[Stored items]

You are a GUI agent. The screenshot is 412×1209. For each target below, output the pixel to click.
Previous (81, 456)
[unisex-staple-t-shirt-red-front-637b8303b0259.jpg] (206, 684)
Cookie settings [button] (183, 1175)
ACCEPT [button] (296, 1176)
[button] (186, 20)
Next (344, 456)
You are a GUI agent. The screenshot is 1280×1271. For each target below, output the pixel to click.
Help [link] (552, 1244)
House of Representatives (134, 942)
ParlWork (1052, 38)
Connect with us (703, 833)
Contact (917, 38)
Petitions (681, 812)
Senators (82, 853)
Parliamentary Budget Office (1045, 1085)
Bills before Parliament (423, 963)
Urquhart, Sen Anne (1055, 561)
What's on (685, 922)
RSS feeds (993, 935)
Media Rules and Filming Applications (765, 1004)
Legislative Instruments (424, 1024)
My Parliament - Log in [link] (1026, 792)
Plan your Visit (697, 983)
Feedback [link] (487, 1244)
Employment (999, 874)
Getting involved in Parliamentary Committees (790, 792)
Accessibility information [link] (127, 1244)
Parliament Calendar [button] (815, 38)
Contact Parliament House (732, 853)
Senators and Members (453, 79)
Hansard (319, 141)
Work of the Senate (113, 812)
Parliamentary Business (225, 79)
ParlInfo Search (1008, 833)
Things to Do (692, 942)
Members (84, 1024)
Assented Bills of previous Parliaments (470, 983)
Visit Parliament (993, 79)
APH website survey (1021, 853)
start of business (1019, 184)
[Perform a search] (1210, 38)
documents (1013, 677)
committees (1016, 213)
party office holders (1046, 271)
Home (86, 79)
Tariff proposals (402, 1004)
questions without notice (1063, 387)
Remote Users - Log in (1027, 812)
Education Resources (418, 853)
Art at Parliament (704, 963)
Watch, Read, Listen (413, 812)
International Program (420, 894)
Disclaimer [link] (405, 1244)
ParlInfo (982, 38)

_The problem_.
Please give the full set of data again exactly.

_Response to this exercise_.
You are a GUI agent. The screenshot is 412×1209. For each target below, output the pixel to click.
Previous (81, 456)
[unisex-staple-t-shirt-red-front-637b8303b0259.jpg] (206, 684)
Cookie settings [button] (183, 1175)
ACCEPT [button] (296, 1176)
[button] (186, 20)
Next (344, 456)
You are a GUI agent. The screenshot is 1280×1271. For each target below, output the pixel to click.
Help [link] (552, 1244)
House of Representatives (134, 942)
ParlWork (1052, 38)
Connect with us (703, 833)
Contact (917, 38)
Petitions (681, 812)
Senators (82, 853)
Parliamentary Budget Office (1045, 1085)
Bills before Parliament (423, 963)
Urquhart, Sen Anne (1055, 561)
What's on (685, 922)
RSS feeds (993, 935)
Media Rules and Filming Applications (765, 1004)
Legislative Instruments (424, 1024)
My Parliament - Log in [link] (1026, 792)
Plan your Visit (697, 983)
Feedback [link] (487, 1244)
Employment (999, 874)
Getting involved in Parliamentary Committees (790, 792)
Accessibility information [link] (127, 1244)
Parliament Calendar [button] (815, 38)
Contact Parliament House (732, 853)
Senators and Members (453, 79)
Hansard (319, 141)
Work of the Senate (113, 812)
Parliamentary Business (225, 79)
ParlInfo Search (1008, 833)
Things to Do (692, 942)
Members (84, 1024)
Assented Bills of previous Parliaments (470, 983)
Visit Parliament (993, 79)
APH website survey (1021, 853)
start of business (1019, 184)
[Perform a search] (1210, 38)
documents (1013, 677)
committees (1016, 213)
party office holders (1046, 271)
Home (86, 79)
Tariff proposals (402, 1004)
questions without notice (1063, 387)
Remote Users - Log in (1027, 812)
Education Resources (418, 853)
Art at Parliament (704, 963)
Watch, Read, Listen (413, 812)
International Program (420, 894)
Disclaimer [link] (405, 1244)
ParlInfo (982, 38)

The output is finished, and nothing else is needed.